| DATA SHOWN |

= = =

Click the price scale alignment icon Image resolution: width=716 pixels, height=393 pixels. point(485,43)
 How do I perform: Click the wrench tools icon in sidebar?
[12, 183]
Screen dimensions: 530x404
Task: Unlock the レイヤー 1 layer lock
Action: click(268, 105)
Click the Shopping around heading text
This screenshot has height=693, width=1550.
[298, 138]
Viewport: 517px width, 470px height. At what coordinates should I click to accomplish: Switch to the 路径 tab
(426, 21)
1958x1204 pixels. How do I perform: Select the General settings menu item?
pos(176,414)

= = =

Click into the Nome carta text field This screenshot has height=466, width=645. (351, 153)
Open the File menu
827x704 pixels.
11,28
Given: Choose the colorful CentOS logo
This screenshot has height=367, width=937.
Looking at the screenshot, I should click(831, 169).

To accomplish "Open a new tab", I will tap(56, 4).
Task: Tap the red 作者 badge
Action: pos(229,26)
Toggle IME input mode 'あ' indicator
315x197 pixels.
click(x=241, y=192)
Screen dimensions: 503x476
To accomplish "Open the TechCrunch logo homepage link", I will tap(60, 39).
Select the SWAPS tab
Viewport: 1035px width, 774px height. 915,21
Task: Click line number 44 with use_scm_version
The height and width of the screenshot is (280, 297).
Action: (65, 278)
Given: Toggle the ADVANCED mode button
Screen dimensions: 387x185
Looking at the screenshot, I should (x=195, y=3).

= = =

| BRIEF |
I'd like every line with the string "logo" copied from the listing.

| RESULT OF THE EXERCISE |
Given: Choose the colorful CentOS logo
To accomplish "Open the TechCrunch logo homepage link", I will tap(60, 39).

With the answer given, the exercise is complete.